**PROBLEM TO WORK ON:** Return the entries verbatim and drop every picture.

**Extracted data entries:**

========================

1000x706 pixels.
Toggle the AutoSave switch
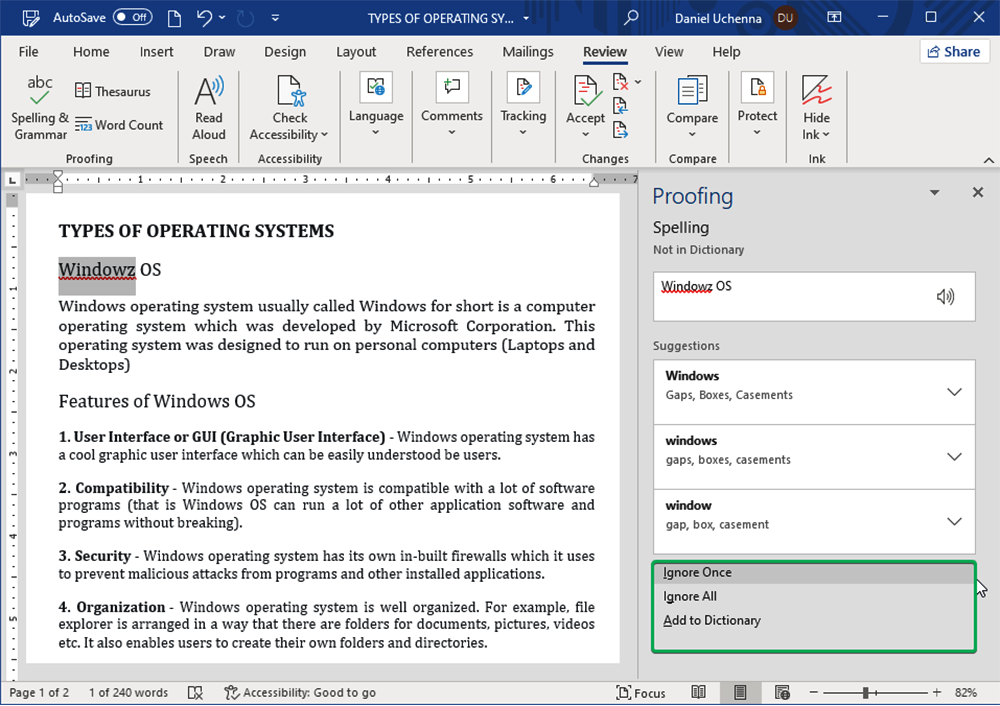pyautogui.click(x=132, y=18)
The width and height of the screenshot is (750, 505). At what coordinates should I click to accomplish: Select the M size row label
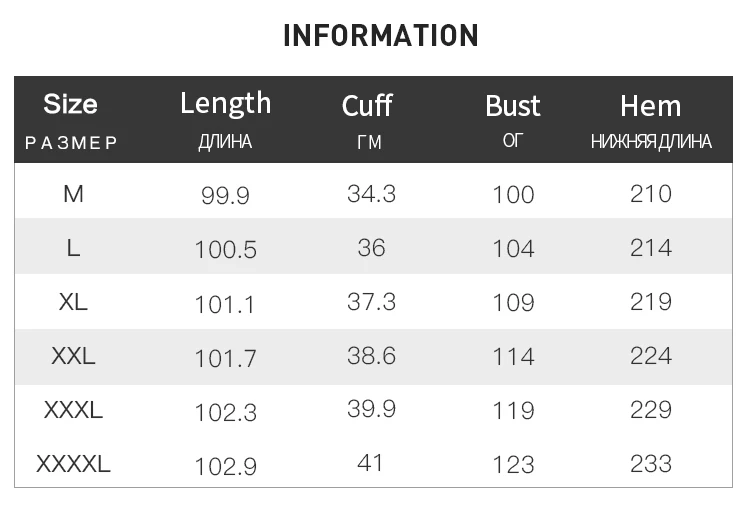click(73, 194)
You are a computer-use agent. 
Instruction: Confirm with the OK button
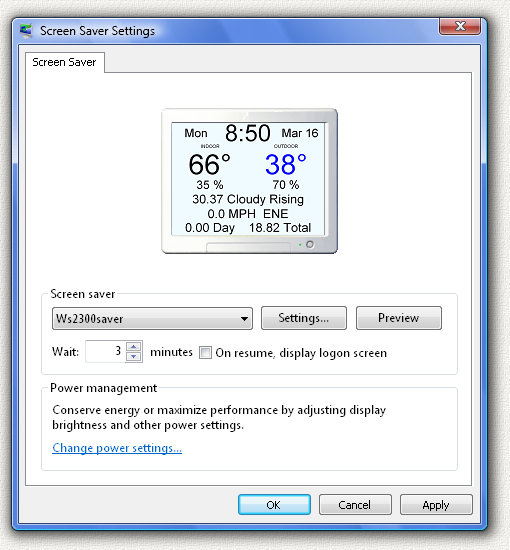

========================

**SOLUTION:**
1000x706 pixels.
Toggle the AutoSave switch
pyautogui.click(x=132, y=18)
The width and height of the screenshot is (750, 505). At what coordinates should I click to accomplish: Select the M size row label
click(73, 194)
You are a computer-use agent. 
Instruction: Confirm with the OK button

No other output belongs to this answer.